Derzeit besitzen zwei Verfahren das höchste Potenzial für In-vivo-Anwendungen: Standard-PHIP (ALTADENA und PASADENA), bei der Parawasserstoff in Gegenwart eines Übergangsmetallkatalysators auf das Zielsubstrat übertragen wird, und SABRE-Technik (Signal amplification by reversible exchange), die eine Hyperpolarisation ohne Hydrierung des Zielsubstrats erlaubt und daher den Vorteil einer wiederholbaren Generierung von Signalverstärkungen besitzt. Neben der Art des Katalysators und der Wahl des Lösungsmittels ist für beide Verfahren die verwendete Pulssequenz sowie die Stärke des vorliegenden Magnetfelds von großer Bedeutung.

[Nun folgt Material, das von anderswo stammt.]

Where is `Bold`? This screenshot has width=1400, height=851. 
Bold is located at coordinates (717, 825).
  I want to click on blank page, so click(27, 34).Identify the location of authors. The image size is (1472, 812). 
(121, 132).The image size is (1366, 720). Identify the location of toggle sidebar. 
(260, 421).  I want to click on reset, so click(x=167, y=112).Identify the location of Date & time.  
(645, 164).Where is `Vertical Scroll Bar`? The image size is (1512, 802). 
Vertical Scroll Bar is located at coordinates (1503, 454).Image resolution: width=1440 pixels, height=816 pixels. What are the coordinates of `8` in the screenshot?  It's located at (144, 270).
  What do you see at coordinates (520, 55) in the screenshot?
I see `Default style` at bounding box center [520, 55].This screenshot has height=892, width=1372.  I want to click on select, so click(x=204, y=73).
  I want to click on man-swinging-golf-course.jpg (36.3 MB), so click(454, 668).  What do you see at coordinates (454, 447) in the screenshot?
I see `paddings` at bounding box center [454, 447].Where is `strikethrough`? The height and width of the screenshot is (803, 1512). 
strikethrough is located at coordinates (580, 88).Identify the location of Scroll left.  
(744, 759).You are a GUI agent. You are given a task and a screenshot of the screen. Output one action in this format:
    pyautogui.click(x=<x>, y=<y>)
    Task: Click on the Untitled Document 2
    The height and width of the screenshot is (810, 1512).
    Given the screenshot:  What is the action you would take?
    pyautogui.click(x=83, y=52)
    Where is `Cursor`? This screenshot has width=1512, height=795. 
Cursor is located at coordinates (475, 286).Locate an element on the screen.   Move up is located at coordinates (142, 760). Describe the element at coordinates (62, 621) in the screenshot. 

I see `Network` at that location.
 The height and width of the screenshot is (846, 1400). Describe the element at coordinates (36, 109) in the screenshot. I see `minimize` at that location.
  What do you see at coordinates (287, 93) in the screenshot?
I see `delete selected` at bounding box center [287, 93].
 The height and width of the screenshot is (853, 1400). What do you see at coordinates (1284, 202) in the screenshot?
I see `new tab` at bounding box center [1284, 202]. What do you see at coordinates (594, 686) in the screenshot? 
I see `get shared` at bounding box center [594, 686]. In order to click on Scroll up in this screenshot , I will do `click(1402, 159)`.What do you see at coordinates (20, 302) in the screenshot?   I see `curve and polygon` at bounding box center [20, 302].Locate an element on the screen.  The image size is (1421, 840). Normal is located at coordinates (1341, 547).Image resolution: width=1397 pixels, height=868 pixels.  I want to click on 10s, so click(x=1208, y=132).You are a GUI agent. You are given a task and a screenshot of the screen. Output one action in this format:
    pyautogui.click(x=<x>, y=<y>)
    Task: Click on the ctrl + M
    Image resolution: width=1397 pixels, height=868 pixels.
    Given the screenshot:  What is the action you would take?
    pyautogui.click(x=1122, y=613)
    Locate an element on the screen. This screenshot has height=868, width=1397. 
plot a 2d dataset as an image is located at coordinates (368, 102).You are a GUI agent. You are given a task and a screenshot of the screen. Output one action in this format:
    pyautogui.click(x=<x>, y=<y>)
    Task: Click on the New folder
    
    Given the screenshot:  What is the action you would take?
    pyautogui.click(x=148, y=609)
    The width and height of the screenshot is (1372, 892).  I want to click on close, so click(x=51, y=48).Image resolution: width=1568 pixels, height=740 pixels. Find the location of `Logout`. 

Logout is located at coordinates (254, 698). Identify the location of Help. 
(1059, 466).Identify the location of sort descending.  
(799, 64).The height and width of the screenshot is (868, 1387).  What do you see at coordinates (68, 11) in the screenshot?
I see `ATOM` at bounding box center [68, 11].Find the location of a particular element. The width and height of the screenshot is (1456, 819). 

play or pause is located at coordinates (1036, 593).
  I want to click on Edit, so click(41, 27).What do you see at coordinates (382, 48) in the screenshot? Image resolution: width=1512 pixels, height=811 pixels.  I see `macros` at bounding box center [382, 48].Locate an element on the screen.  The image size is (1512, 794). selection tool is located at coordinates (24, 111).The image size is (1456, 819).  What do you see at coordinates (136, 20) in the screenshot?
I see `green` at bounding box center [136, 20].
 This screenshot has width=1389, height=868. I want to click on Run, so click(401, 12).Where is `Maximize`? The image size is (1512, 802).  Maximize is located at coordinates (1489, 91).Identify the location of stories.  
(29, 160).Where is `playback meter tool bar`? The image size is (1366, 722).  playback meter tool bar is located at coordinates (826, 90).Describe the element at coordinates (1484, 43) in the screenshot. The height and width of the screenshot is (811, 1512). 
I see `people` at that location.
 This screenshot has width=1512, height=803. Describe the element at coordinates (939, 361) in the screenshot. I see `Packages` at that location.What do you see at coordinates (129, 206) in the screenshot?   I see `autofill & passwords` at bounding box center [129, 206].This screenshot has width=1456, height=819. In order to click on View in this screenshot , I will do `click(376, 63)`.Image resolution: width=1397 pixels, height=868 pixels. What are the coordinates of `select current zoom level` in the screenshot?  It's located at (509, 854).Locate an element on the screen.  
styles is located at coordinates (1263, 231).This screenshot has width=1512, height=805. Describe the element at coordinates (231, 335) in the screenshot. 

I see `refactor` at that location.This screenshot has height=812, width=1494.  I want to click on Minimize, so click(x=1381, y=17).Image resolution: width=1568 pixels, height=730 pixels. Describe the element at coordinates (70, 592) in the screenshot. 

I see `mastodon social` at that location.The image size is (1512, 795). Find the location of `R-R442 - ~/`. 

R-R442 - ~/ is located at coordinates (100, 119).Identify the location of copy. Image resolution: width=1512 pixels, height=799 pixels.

„Hyperpolarisierte Edelgase und funktionalisierte Biosensoren“

„PHIP bietet in Bezug auf die biomedizinische Anwendung ein hohes Potenzial. In relativ kurzer Zeit können entsprechende hyperpolarisierte Verbindungen zu vergleichsweise niedrigen Preisen generiert werden. Verschiedene HP-Kontrastmittel wurden bereits in In-vivo-Studien eingesetzt“, so Dr. Markus Plaumann. Das Potenzial der Hyperpolarisation von Kernen mit langen Relaxationszeiten wird in den Ergebnissen zahlreicher Arbeiten gezeigt, zum Beispiel wurde 13C-hyperpolarisiertes Succinat erfolgreich in Tiermodellstudien detektiert.“

Um „Hyperpolarisierte Edelgase und funktionalisierte Biosensoren“ geht es im Vortrag von Dr. Leif Schröder, Berlin. Reversibel gebundenes Xenon für molekulare Diagnostik lässt sich in Kombination mit Wirtsmolekülen durch die HyperCEST-Methode (Chemical Exchange Saturation Transfer mit hyperpolarisierten Kernen) mit vormals nicht zugänglicher Sensitivität in der NMR und MRT detektieren. In der letzten Zeit hat sich der Einsatzbereich von funktionalisiertem Xenon über das klassische CEST-Prinzip hinaus erweitert. Nano- bis pikomolare Konzentrationen lassen sich in neueren Messungen mittels HyperCEST für MR-Bildgebung und -Spektroskopie nachweisen.